Il entoura ses joues humidifiées à l'aide de ses mains et, en attachant son regard aux siens larmoyants, il la conseilla :

— Si tu veux oublier une erreur que tu as faite, commence par l'accepter. Dis-toi que tu n'es pas la première à avoir agi ainsi avec ta mère, et que tu es loin d'être la dernière. Arrête de te focaliser uniquement sur la partie négative des choses. Il est temps que tu saches que le fait se tromper n'est pas complètement péjoratif. Il peut aussi bien être positif.

— Pourquoi ?

— C'est en se trompant qu'on comprend. On ne peut que devenir meilleur après s'être trompé. Et puis, si tu veux que Léa te pardonne, il faut que tu te pardonnes avant tout. Ne l'oublie pas.

Camille ferma les yeux et Cédric déposa un baiser sur son front.
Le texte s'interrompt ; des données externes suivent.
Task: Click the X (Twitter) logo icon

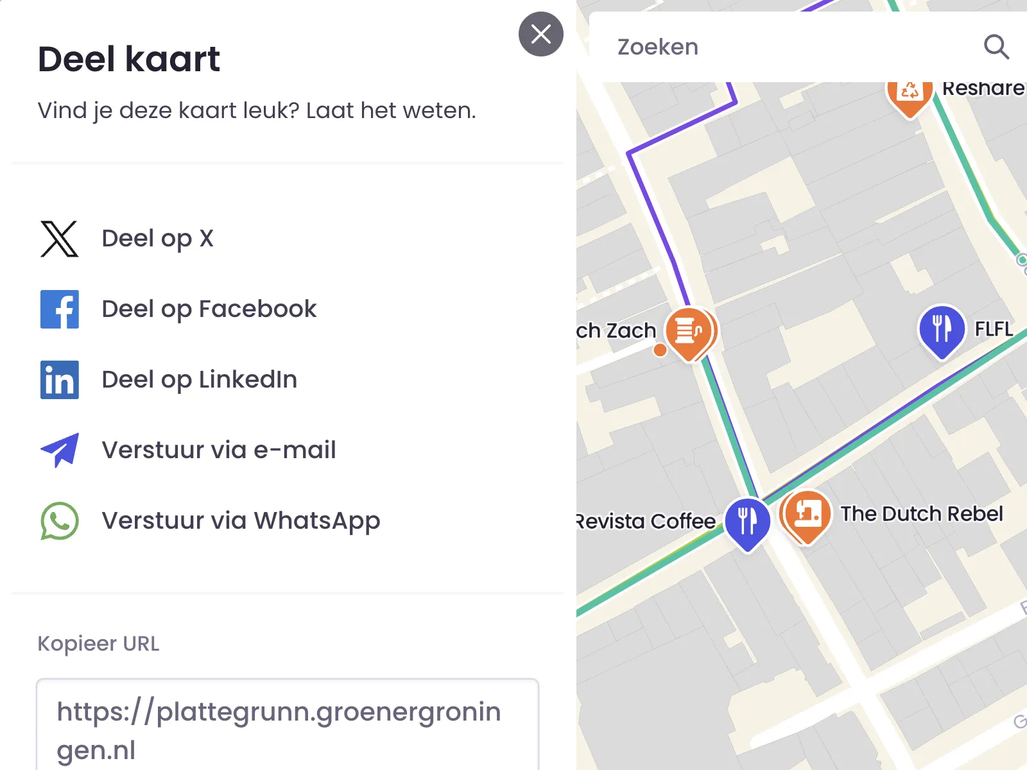Action: coord(59,239)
— Ne t'en fais pas ! Tout ira bien. Ta mère s'en sortira et nous redeviendrons la famille que nous étions autrefois... en mieux, même.

— Tu crois ?

— ... Oui.

Il lui adressa un large sourire pour la mettre en confiance, puis, quitta les lieux. C'est alors que le téléphone sonna. Il dévala les escaliers pour prendre à temps l'appel qui leur était adressé.

— Allô ? répondit-il.

— Cédric ?

— Mike ?

— J'ai une très mauvaise nouvelle. C'est à propos de Léa.
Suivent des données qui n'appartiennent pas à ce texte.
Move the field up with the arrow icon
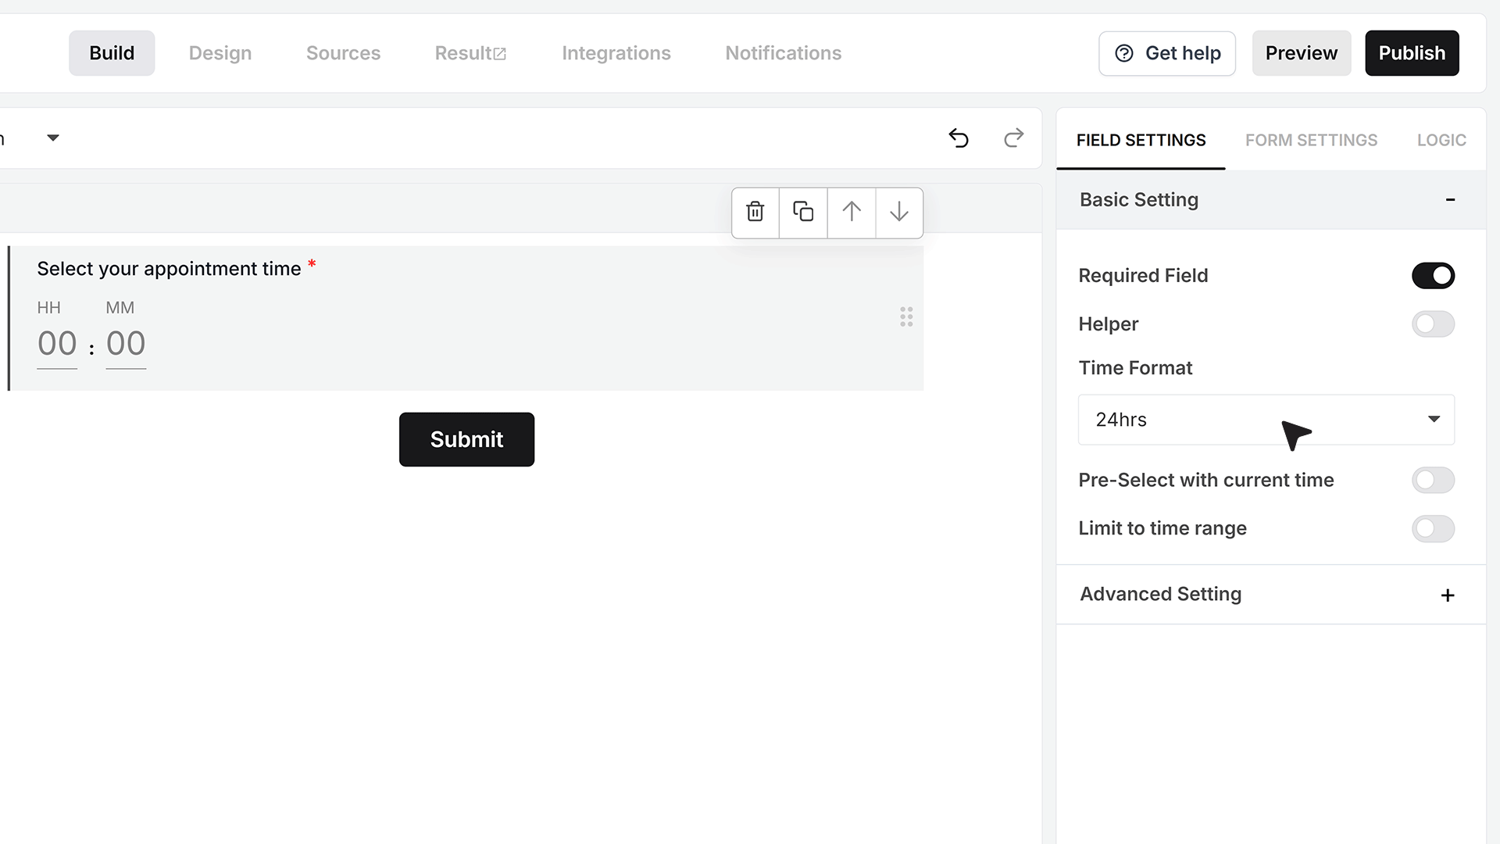This screenshot has width=1500, height=844. coord(852,212)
Ses doigts se figèrent. Son cœur se mit à battre plus fort, et plus rapidement. Il ne savait pas quoi répondre. Il ne savait plus s'il devait écouter l'annonce, ou tout simplement ne pas l'écouter. Pourtant, il avait besoin de l'entendre. Il avait cette nécessité de savoir ce qui était arrivé à sa femme.